Você pode retomar o texto sobre frutas e cachaça e continuá-lo logo após a última frase?

TEXTO PARA LEITURA:
┌────────
Começa pelas chamadas batidas, servidas geladas. Podem ser feitas com qualquer fruta e todo mundo tem sua fórmula sigilosa. Mas, basicamente, é o sumo da fruta, batida e coada, misturado com cachaça e açúcar. Cada batida, em geral, tem a cor da popa da fruta. Tem ainda as caipirinhas (limão ou outra fruta, amassada com gelo e açúcar) e as caipiroscas, em que a cachaça é substituída pela vodca.

Suco bem gelado de cajá, sorvete de cajá, picolé de cajá - mais delicioso não há. Umbu é na umbuzada, forte e nutritiva, bem gelada (sumo da fruta madura, cozido e batido com leite de vaca e açúcar). Jeffinho adora é chupar o umbu entre goles de uma boa cachaça, com tira-gosto de bode assado na brasa. Isso deixa a alma da gente em paz. 

Cachaça também vai muito bem com caju (de preferência o vermelho; o amarelo é mais travoso), fruta belíssima que tem a cara das praias de Salvador. Há quem injete cachaça na fruta, ainda no pé, colhendo-a em seguida (antes de consumir, o caju injetado passa por um breve estágio na geladeira). Jeffinho gosta à moda mexicana: uma dose de pinga, uma rodela de caju com sal, e assim sucessivamente, com longas pausas entre uma rodada e outra. De tira-gosto, o que vier, morre. 

Abacaxi é digestivo, sobremesa ideal principalmente depois de pratos gordurosos como moqueca, sarapatel e feijoada, por exemplo. Aliás, não há fruta que harmonize melhor com um poderoso prato de feijão com farinha do que a banana. Ela é adstringente, elimina imediatamente o gosto de gordura da boca.
└────────
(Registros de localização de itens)
┌────────
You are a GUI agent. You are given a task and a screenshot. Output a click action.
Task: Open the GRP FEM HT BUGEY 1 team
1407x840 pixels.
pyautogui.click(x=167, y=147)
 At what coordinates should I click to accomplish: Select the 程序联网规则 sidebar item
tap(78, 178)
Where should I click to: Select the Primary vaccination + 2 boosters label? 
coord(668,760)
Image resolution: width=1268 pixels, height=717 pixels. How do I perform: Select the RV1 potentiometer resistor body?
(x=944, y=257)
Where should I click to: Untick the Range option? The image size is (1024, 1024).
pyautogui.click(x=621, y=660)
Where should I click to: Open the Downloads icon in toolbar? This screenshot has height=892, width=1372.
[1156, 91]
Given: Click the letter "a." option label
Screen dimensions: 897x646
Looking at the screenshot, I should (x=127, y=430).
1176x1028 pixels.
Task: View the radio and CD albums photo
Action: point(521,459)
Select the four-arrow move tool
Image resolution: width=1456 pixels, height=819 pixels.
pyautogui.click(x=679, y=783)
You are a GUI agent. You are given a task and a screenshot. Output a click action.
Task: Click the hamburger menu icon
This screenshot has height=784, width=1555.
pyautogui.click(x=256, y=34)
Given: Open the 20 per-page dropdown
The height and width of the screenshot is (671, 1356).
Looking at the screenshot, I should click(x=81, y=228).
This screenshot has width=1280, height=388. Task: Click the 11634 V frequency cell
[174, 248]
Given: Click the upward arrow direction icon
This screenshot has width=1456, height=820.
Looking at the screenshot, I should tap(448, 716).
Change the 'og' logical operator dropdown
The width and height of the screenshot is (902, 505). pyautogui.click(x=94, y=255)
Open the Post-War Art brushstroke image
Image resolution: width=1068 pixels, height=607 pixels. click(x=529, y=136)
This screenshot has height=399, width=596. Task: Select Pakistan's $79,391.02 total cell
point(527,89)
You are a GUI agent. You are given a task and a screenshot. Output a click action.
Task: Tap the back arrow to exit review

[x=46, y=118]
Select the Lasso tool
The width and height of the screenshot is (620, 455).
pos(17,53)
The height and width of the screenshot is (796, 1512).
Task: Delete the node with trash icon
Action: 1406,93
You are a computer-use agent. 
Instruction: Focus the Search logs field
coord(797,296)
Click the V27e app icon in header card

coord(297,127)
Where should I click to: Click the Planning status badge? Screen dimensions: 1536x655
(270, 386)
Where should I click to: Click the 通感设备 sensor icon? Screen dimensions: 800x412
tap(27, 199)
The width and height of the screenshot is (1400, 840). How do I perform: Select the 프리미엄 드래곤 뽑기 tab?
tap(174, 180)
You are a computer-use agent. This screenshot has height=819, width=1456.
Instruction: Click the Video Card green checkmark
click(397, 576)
└────────
RESULTADO DO EXERCÍCIO:
Também há quem goste do abacaxi untado em canela e levado ligeiramente ao fogo de brasa. Nas churrascarias, por exemplo, o abacaxi com canela pode acompanhar vários tipos de carne, ou ser consumido sozinho, como sobremesa. 

Não há nada que se compare a um geladíssimo suco de pitanga, logo de manhã, quando o cristão acorda com gosto de guarda-chuva velho na boca, depois de uma noite de farra. Refresca e revitaliza, garante Jeffinho, que sempre se abastecia nas pitangueiras do quintal da vovó. 

A vovó de Jeffinho, maga da feijoada e do malassado de carne de boi, também fazia mágica com as frutas. Além dos licores artesanais, eram da sua lavra preferencial as compotas em calda (abacaxi, goiaba, limão e umbu) e os finos doces secos ao sol e untados em açúcar refinado. 

Os doces de frutas secas, especialmente os de banana, caju e carambola, são verdadeiras preciosidades, sempre presentes à ceia de Natal; uma tradição da culinária baiana que ainda se preserva, sobretudo no interior.